--- Do this ---
Reproduce the lines of every record below word for word, omitting the pictures.

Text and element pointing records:
--- Begin ---

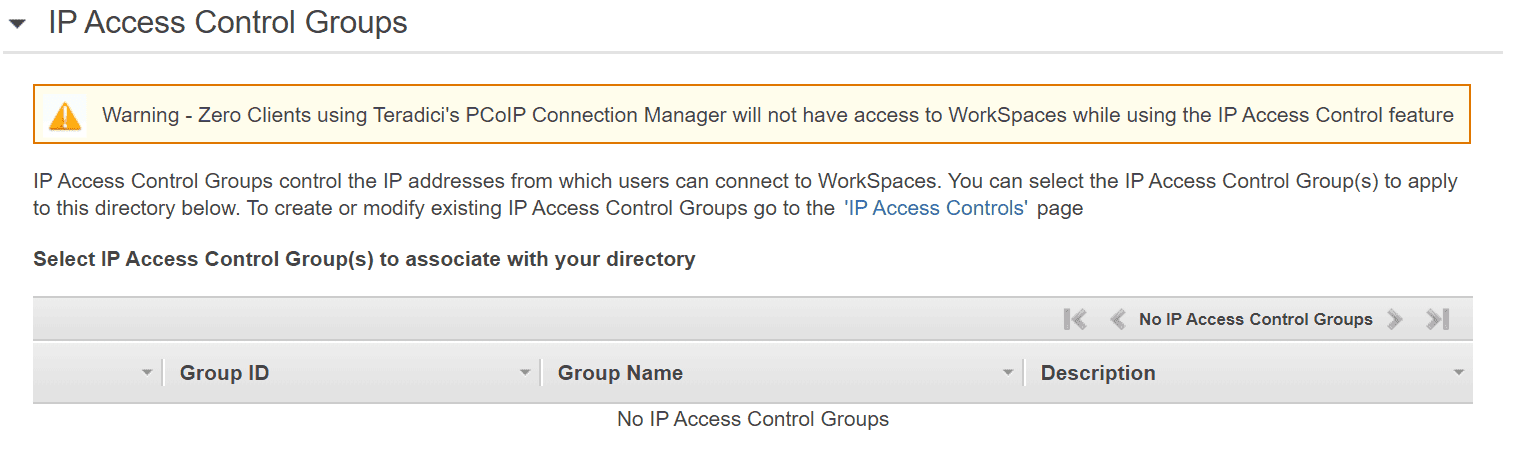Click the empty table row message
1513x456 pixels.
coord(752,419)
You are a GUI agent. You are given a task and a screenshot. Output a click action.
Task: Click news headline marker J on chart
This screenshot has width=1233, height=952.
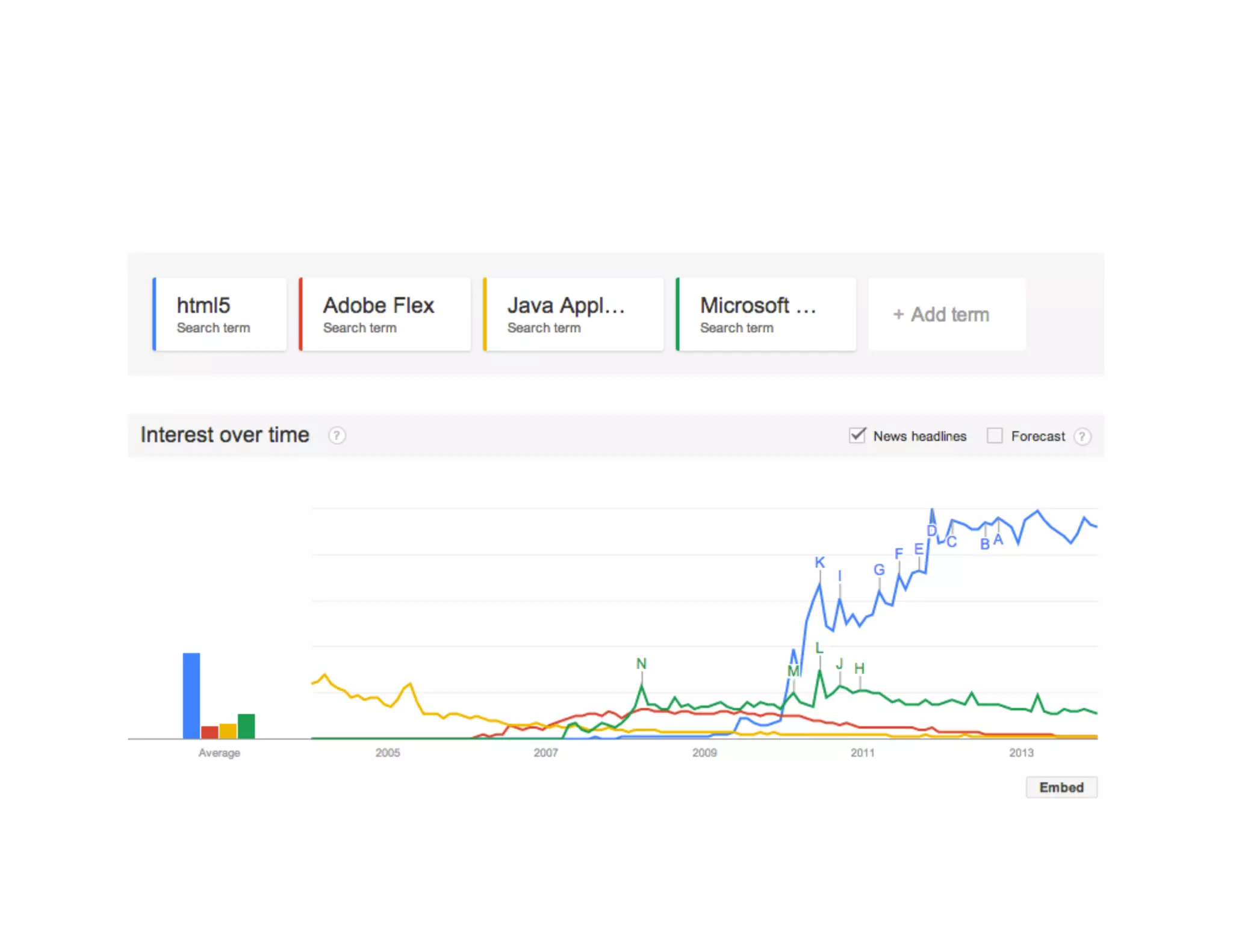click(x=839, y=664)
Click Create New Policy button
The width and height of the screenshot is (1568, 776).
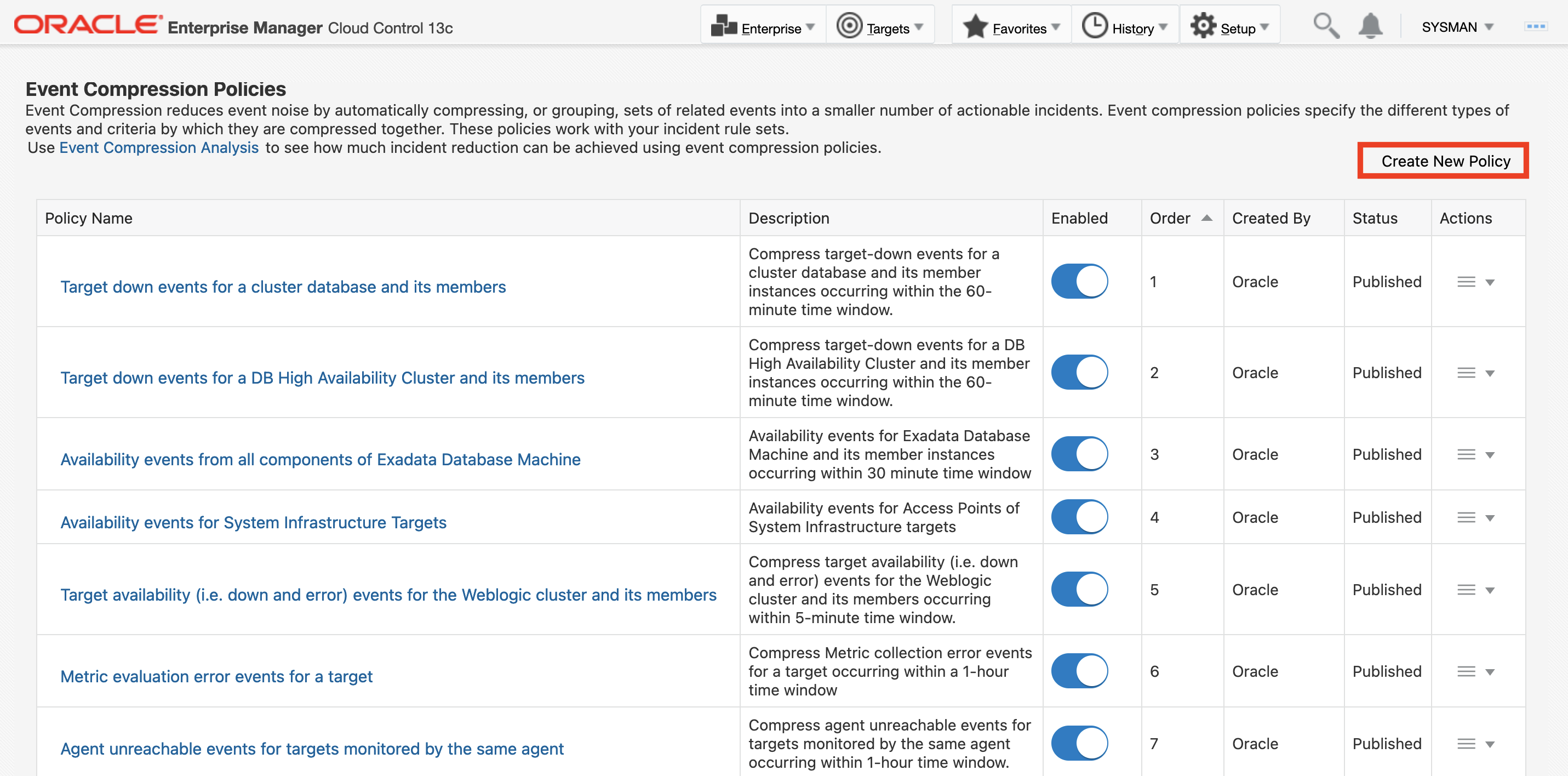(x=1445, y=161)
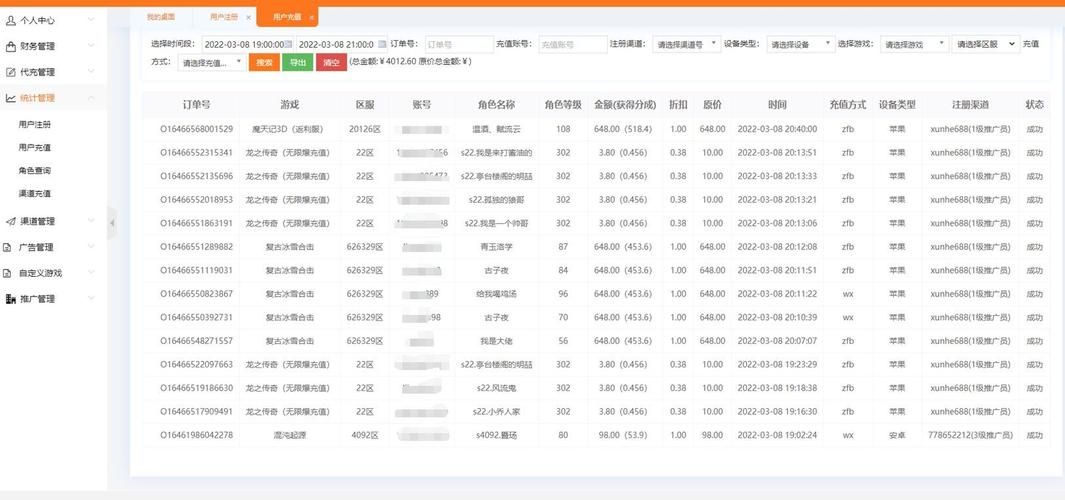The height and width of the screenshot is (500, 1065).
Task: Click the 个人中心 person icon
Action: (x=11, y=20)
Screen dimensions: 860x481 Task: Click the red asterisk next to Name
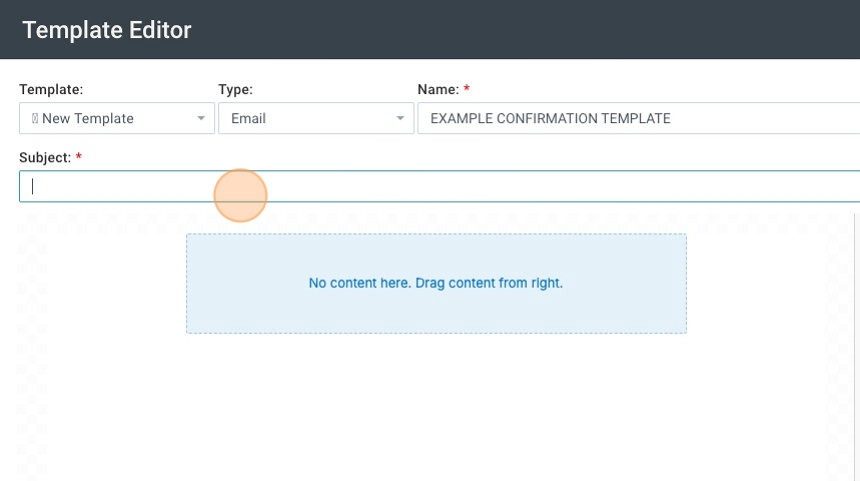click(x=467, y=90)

--- End ---

--- Result below ---
Click the empty table row message
1513x456 pixels.
coord(752,419)
You are a GUI agent. You are given a task and a screenshot. Output a click action.
Task: Click news headline marker J on chart
This screenshot has width=1233, height=952.
click(x=839, y=664)
Click Create New Policy button
The width and height of the screenshot is (1568, 776).
(x=1445, y=161)
The height and width of the screenshot is (500, 1065).
Task: Click the 个人中心 person icon
Action: (x=11, y=20)
Screen dimensions: 860x481 Task: Click the red asterisk next to Name
click(x=467, y=90)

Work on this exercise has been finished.